* _Text extract_:
*****
After making much fuss over adjusting and re-adjusting their packs, they grab their water bottles and embark on their mile and a half "hike", along with thousands of others, on the well-worn stone-dust trails surrounding the "replica" of Thoreau's one-room cabin. Then it's back to the cars to dump the still brand-new backpacks (destined for eBay) and head to the various gift shops and bookstores where they spend hundreds of dollars on knick-knacks to show their friends back home that yes, they made the obligatory pilgrimage to Walden Pond. Then they slap the $6.95 Walden Pond decal on the back of their vehicles, in between OBX (Outer Banks) and MV (Martha's Vineyard), and head back to their city condos and brownstones where they cap off the day with a meal in the North End or maybe over in Cambridge.

Personally, I think Thoreau would be horrified to see the way his pond has been turned into a yuppified ticky-tacky tourist trap.
*****
* _Source material_:
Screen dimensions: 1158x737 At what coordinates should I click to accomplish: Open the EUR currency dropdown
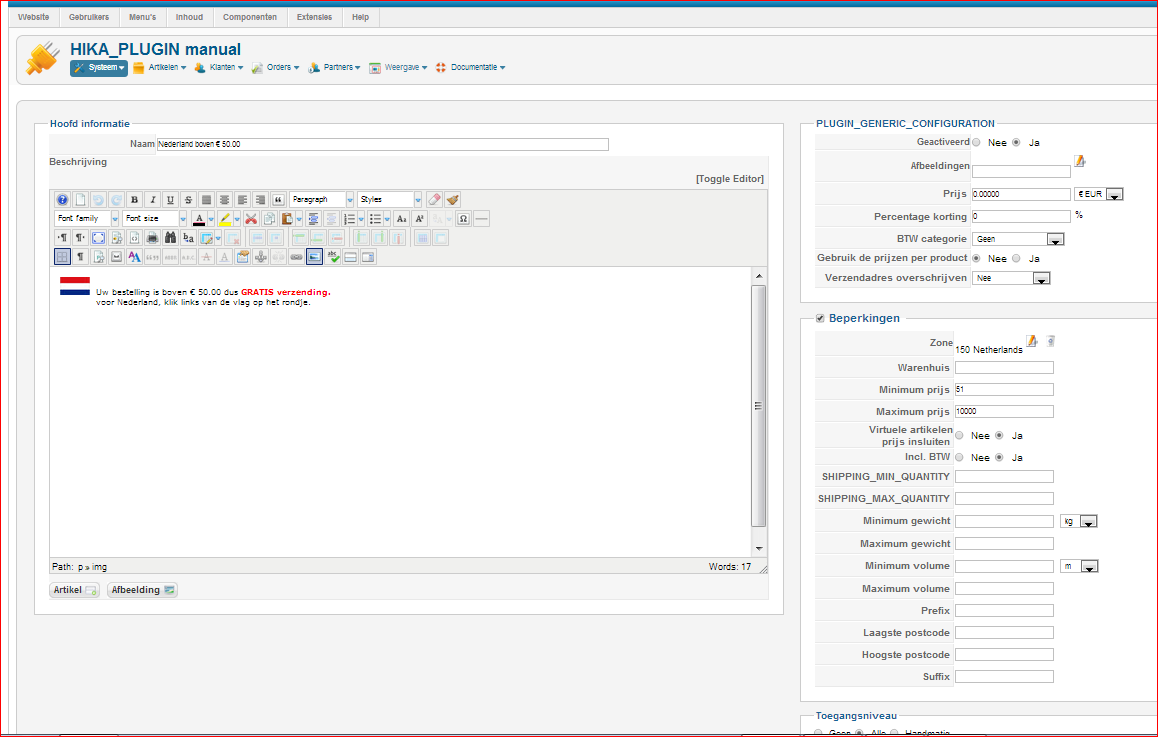pos(1114,195)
*****
* _Task set_:
A - Do the following statements agree with the Walden Pond passage? Answer yes or no for each, quoting the deciding words.
(i) The hike around the cabin replica is a mile and a half.
(ii) The Walden Pond decal sells for $9.95.
(iii) The writer believes Thoreau would be pleased with how his pond looks today.
B - In the Walden Pond passage, which two decals does the Walden Pond decal sit between?
C - Write the next few sentences of the Walden Pond passage, picking up after its final sentence.
The lines have no connection to the Walden Pond passage.

* _Exercise responses_:
A -
(i) Yes: "their mile and a half "hike""
(ii) No: "the $6.95 Walden Pond decal"
(iii) No: "Thoreau would be horrified"

B - OBX (Outer Banks) and MV (Martha's Vineyard).

C -
Now if you want to have a real "Thoreau" experience in the Concord/Carlisle area, there are dozens of great trails in this area that Thoreau walked that are all but forgotten about. One of my favorites is the 10-rod trail that runs from just off Route 4 in Carlisle to the Harvard-owned Estabrook Woods in Concord. I take my dog walking there all the time and I hardly see anybody out there because it's not "touristy" and there is real hiking involved.

38 posted on 05/06/2012 12:26:31 PM PDT by SamAdams76 (I am 4 days away from outliving Phil Hartman)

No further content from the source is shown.